Collected data entries

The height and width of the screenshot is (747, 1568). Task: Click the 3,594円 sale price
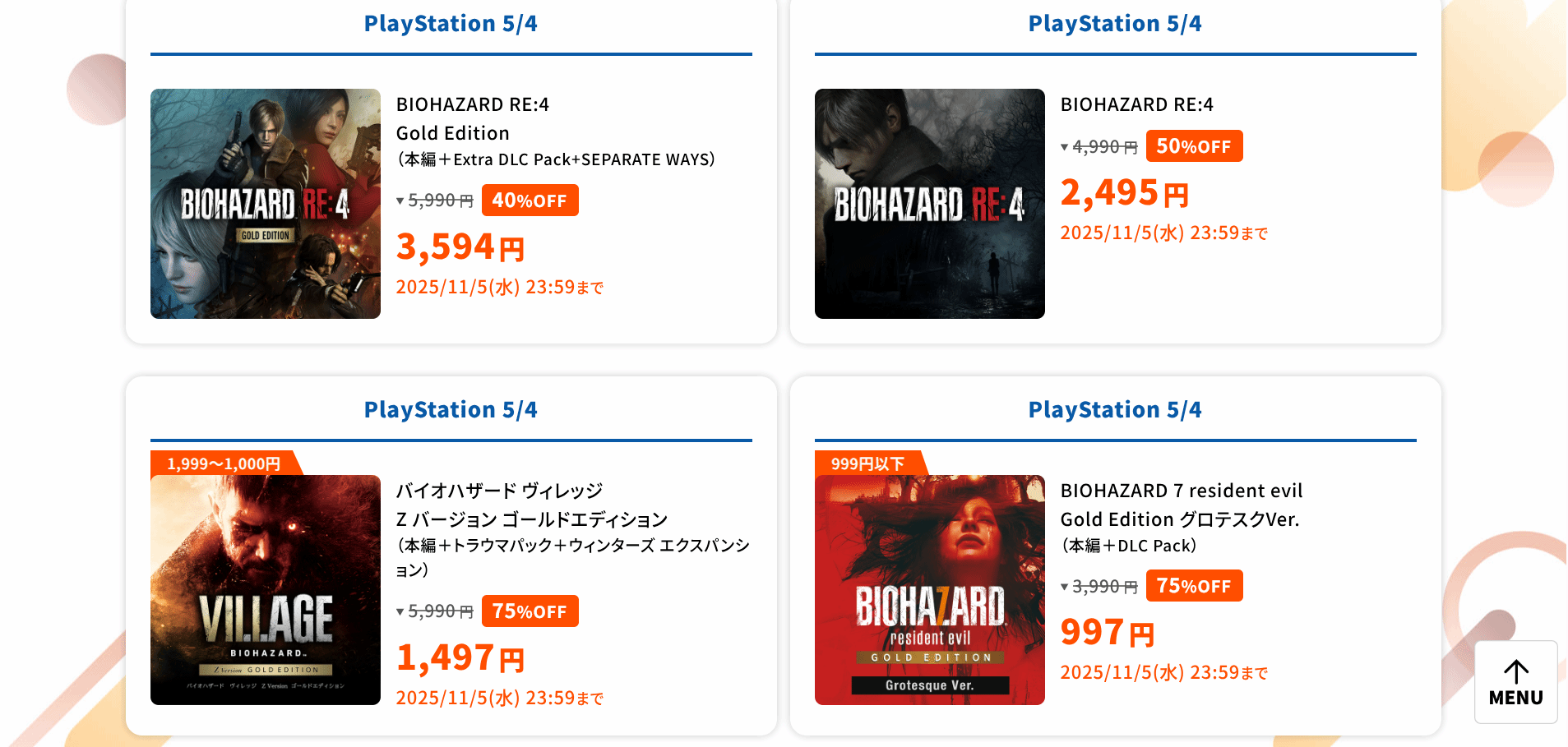pos(460,247)
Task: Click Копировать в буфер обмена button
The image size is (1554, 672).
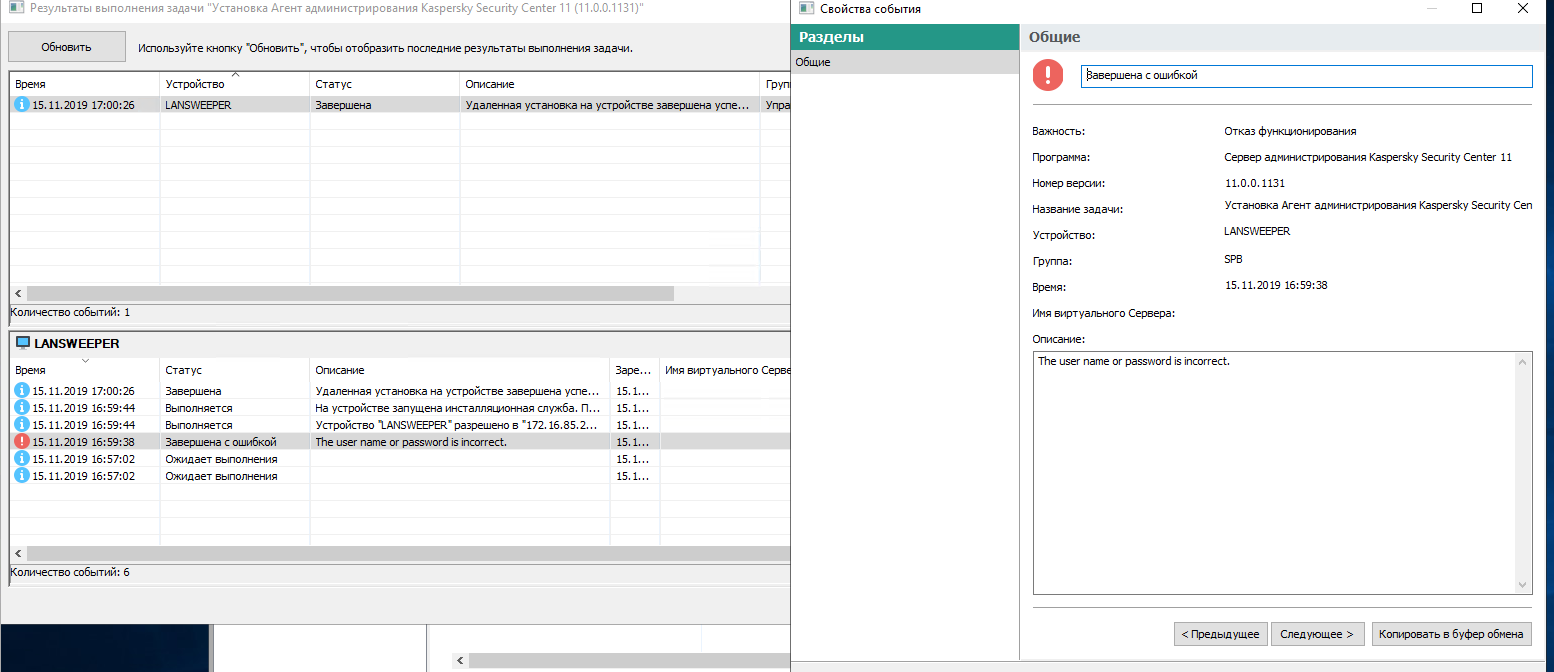Action: point(1451,634)
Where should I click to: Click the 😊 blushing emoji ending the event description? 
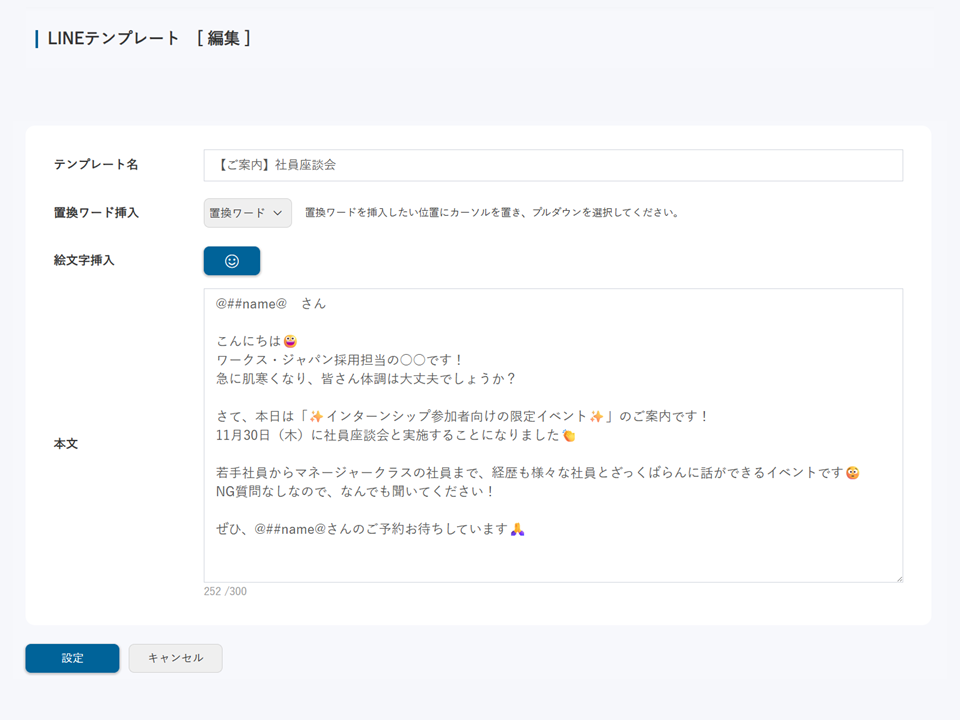click(x=850, y=474)
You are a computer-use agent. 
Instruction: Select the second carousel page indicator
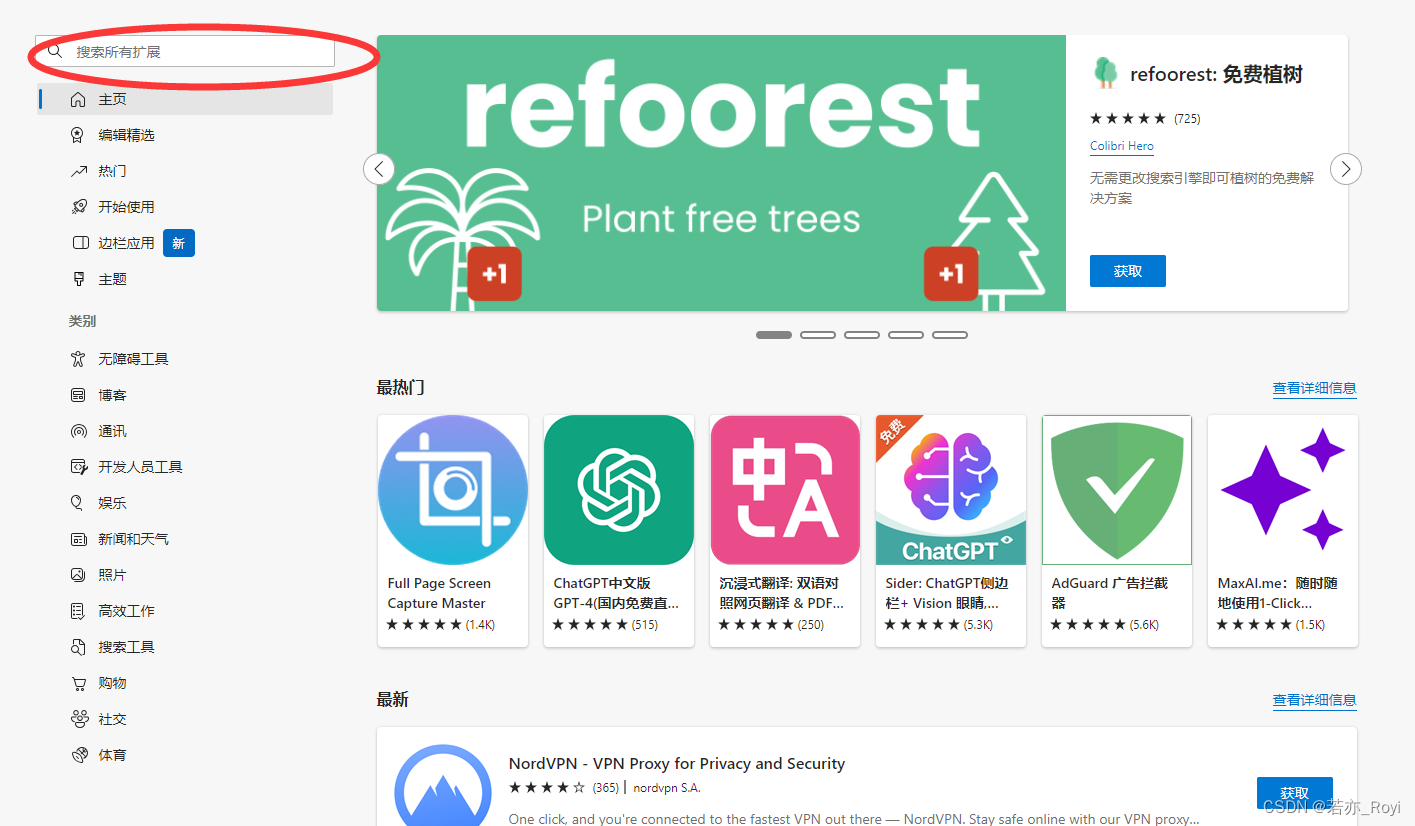(818, 335)
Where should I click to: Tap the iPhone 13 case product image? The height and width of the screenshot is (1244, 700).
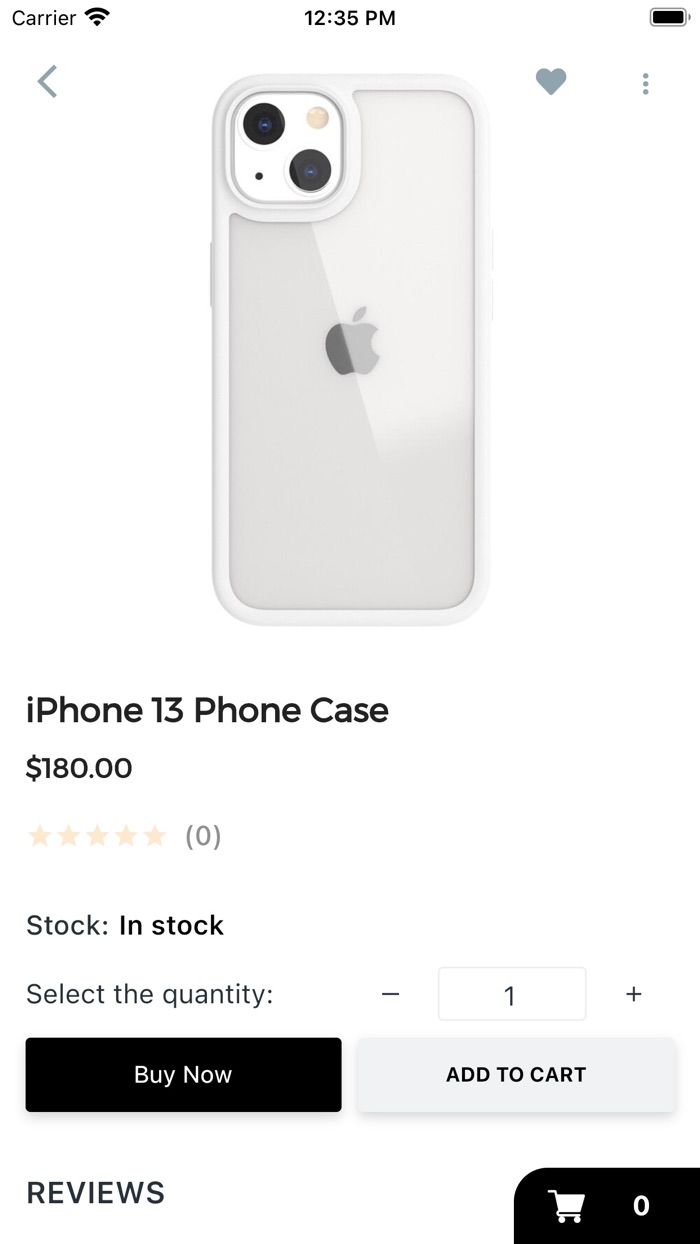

WORK TO BE COMPLETED
Each line above is to be duplicated exactly, and the pictures are to be omitted.

SOLUTION
The height and width of the screenshot is (747, 1568). Task: Click the 3,594円 sale price
pos(460,247)
Task: Click Копировать в буфер обмена button
The image size is (1554, 672).
Action: point(1451,634)
Where should I click to: Click the 😊 blushing emoji ending the event description? 
click(x=850, y=474)
You are a computer-use agent. 
Instruction: Select the second carousel page indicator
(818, 335)
Where should I click to: Tap the iPhone 13 case product image? The height and width of the screenshot is (1244, 700).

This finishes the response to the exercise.